__Texto fornecido__
A Publicidade as vezes me cansa. Apesar de ser formado na área (ou talvez por ser formado na área) mais da metade do que vejo de anúncio me desgasta. Falta bom senso em todos os lados, do conteúdo ao formato. O Youtube é um dos casos que mais incomoda, pois eu não tenho a opção de simplesmente virar a cara para outro lado, como no caso do outdoor, ou simplesmente mudar a estação do rádio.
Faço minhas listas de clipes de rock no meu canal para ouvir enquanto estudo (ou lavo a louça) e de repente sou interrompido por uma propaganda tosca, sem nenhuma relação com rock e que em boa parte das vezes não disponibiliza o milagroso botão “pular anúncio”. Hoje, por exemplo, tive que esperar uma eternidade, enquanto duas crianças brincavam com vaquinhas de plástico (essa foi a última propaganda de sorvete que me enfiaram goela abaixo em pleno inverno australiano).
O post não é sobre Publicidade, mas há um conceito básico na área perfeitamente aplicável no nosso cotidiano, que sãos os Emissores e Receptores de informação. Já explico. Antes contarei dois casos.
Estava eu quietinho no meu canto da sala de aula, com fones de ouvido e a mochila estrategicamente colocada na única cadeira ao meu lado para que ninguém me perturbasse, quando a Maria apareceu e perguntou se poderia sentar ali. Não seria muito educado negar e minha mochila cedeu o lugar. Não deu dois minutos até que ela puxasse assunto e fizesse com que meus fones de ouvido cedessem lugar aos seus problemas pessoais.
A Maria é uma colombiana simpática, mas que as vezes incomoda com a sua completa informalidade, falta de tato e foco. Ela está na Austrália há 4 anos e nesse período apenas trabalhou segurando placas de trânsito (um dos trabalhos braçais mais bem pagos por aqui). Nesse tipo de trabalho, você não conversa com ninguém, não pensa e fica horas em pé. Resumidamente, o inglês dela é ruim, ela não aprendeu nenhuma habilidade e agora precisa voltar ao seu país e se reposicionar no mercado de trabalho.
Maria perguntou se eu poderia revisar o currículo dela. O negócio era um desastre, tanto no formato quanto no conteúdo. O objetivo profissional estava: “Trabalhar na área financeira, realizar projetos de marketing e participar em projetos de design”. Na sequência vinha as suas “qualidades pessoais”, em que uma série de lugares-comuns foram despejados ali, me dando a impressão de um copiar e colar do Google. Depois vinha um samba do criolo-doido de experiências profissionais desconexas (ora mesclando com a Colombia, ora com a Austalia). Diante daquilo me senti como um cara questionado por uma mulher sobre o que ele achou do novo corte de cabelo, que mais parece saído de um pet-shop.

__Dados fornecidos__
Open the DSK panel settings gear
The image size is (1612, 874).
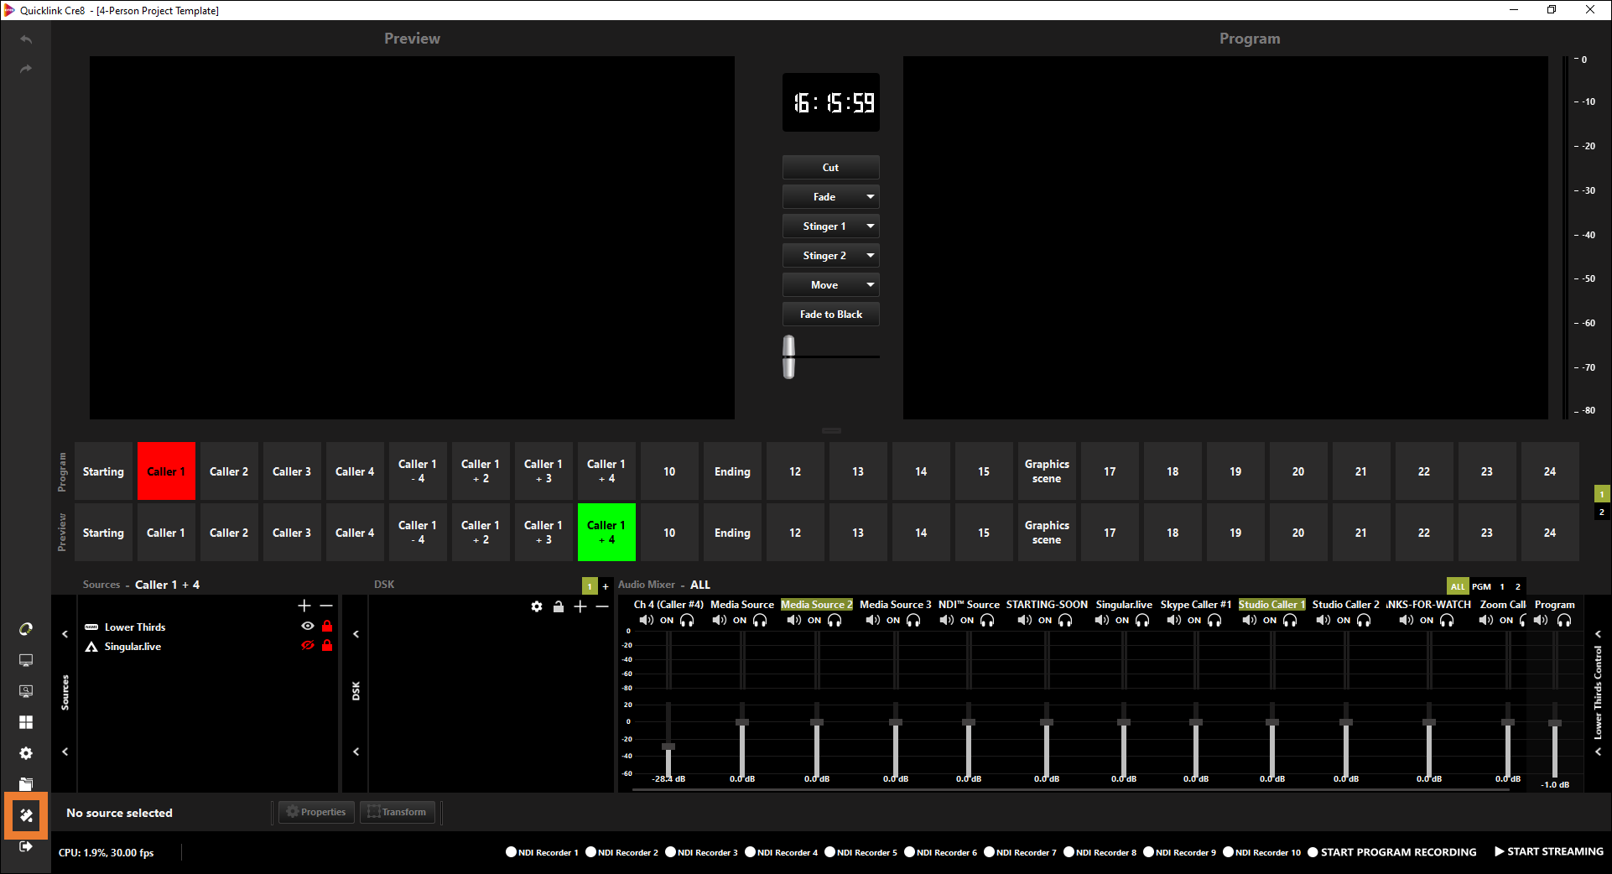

__Instruções das tarefas__
1. Responda com base no texto sobre publicidade:
(a) De que produto era a propaganda com duas crianças brincando com vaquinhas de plástico?
(b) Há quantos anos Maria está na Austrália?
(c) Em que tipo de trabalho Maria atuou nesse período?
2. Prossiga com o texto sobre publicidade a partir do ponto em que ele termina.

__Respostas por tarefa__
1.
(a) Sorvete.
(b) Há 4 anos.
(c) Segurando placas de trânsito.

2.
Na mesma semana recebo email de uma leitora chateada, pois o cara que ela sai só está a fim de comê-la. Na história ela relata que na faculdade ela focou praticamente o período inteiro no curso, em relacionamentos casuais e festas. Só que agora, pelo visto no final da faculdade, ela encontrou um cara que começou a sair apenas pelo sexo, mas acabou apaixonando-se. Ai ela me questiona se o “problema” é com ela ou com ele para que a coisa não fique séria. Dei uma fuçada no Facebook dela e ele comprova o que eu imaginava, muitas fotos na balada, decotes e milhares de selfies solitárias.
Mas o que a propaganda do Youtube, a minha amiga e a leitora tem em comum? Ambos são emissores de informação para um receptor, eu para a propaganda de sorvete, o recrutador para a minha amiga e o carinha para a leitora.
E o que esses emissores estão fazendo errado? Nenhum deles entende o seu receptor. Hoje é um dos dias mais frios aqui, são 15:00 e desde que acordei não tirei as meias do pé, estou praticamente sentado no aquecedor e a última coisa que quero ver na frente é algo gelado; minha amiga quer divulgar seu currículo como se fosse uma barraca de frutas; já a leitora quer mostrar que agora está disposta a namorar, mas toda a sua história recente e fotos dizem o contrário.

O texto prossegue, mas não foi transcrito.